Q: What do you know about Ed Marynowitz, even though he's young, he's like 30 years old, is he the kind of guy who can stand up to Chip if there's a disagreement?
REID: "This isn't warfare. You work together. Chip is great at that and Ed is great at that. I don't think that's a problem. They will communicate. It's not going to be a boxing match."
Q: You've called the offensive plays forever.
REID: "No, I turned it over for number of years."
Q: Mike McCarthy gave up his play calling, why is it that important to you to have that role? Do you lose anything from a global perspective of the game when you are play-calling as the head coach?

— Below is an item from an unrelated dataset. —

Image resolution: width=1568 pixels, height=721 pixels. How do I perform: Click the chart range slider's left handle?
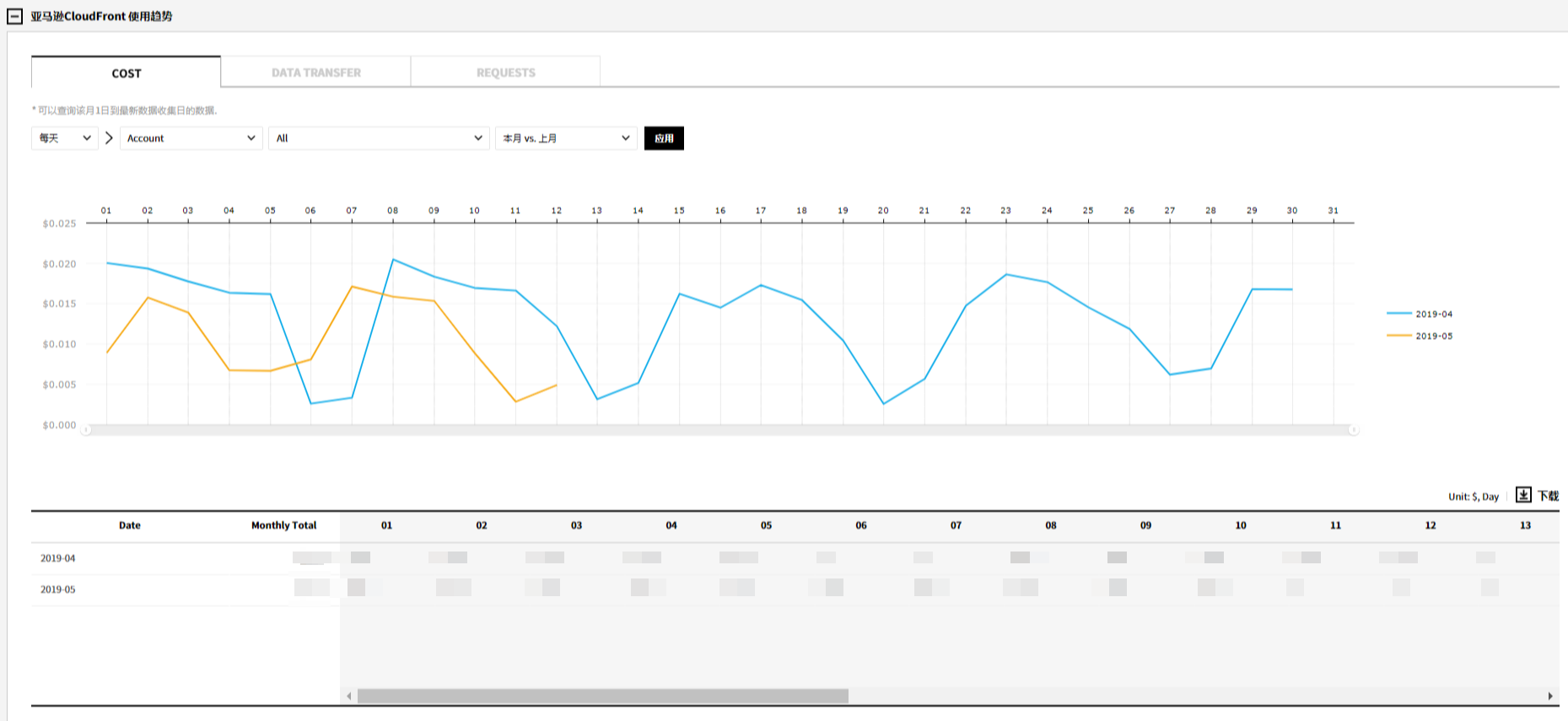click(86, 430)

REID: "I think everybody will give you a different answer on that. I think Mike feels that way now, just from things I've read, I haven't talked to him about it. Whatever he has decided to do will be the right thing. He's a pretty sharp guy. He's a heck of a head football coach. He's a great football coach too. He obviously has confidence in (Tom) Clements to do that and EB (Offensive Coordinator Edgar Bennett) to do that. I think it will work out. He knows better than I do, the situation."
Q: I meant from your personal experience. You loved play calling.
REID: "I did. I had a guy that I had 100 percent trust in so I had no problem doing that and it worked."
Q: You signed Alex Smith to a huge extension, how do you deal with a guy on the board playing the same position as a player you just resigned?
REID: "Take the best you can, you stick to that. Your players know it. The people around you know it. If it's a quarterback, it's a quarterback. If it's a running back, it's a running back. You've got to try to stay true to that the best you can."
Q: How do you deal with wanting a player to help you right now, do you get impatient?
REID: "I've got a lot of patience. You do what you do."
Q: Do you feel like you've exercised that in your career?
REID: "Yeah, that's what you try to do. In Philadelphia we drafted two corners and basically sat them for a bit until the old guys got older. Then they stepped in and did a nice job for us."
Q: What did you like about Terrelle Pryor to sign him?
REID: "Well, listen. He's a young guy that has great athletic skill and ability. He's from Pennsylvania; I mean how are we going to lose? We thought it'd be an opportunity for him to see if he's fitting into the things we are doing."
Q: How do you feel about the video replay changes the NFL is investigating?
REID: "I'm not going to comment on that. The league will do what's right there and I will just leave it at that. I'm not up here to stir anything up."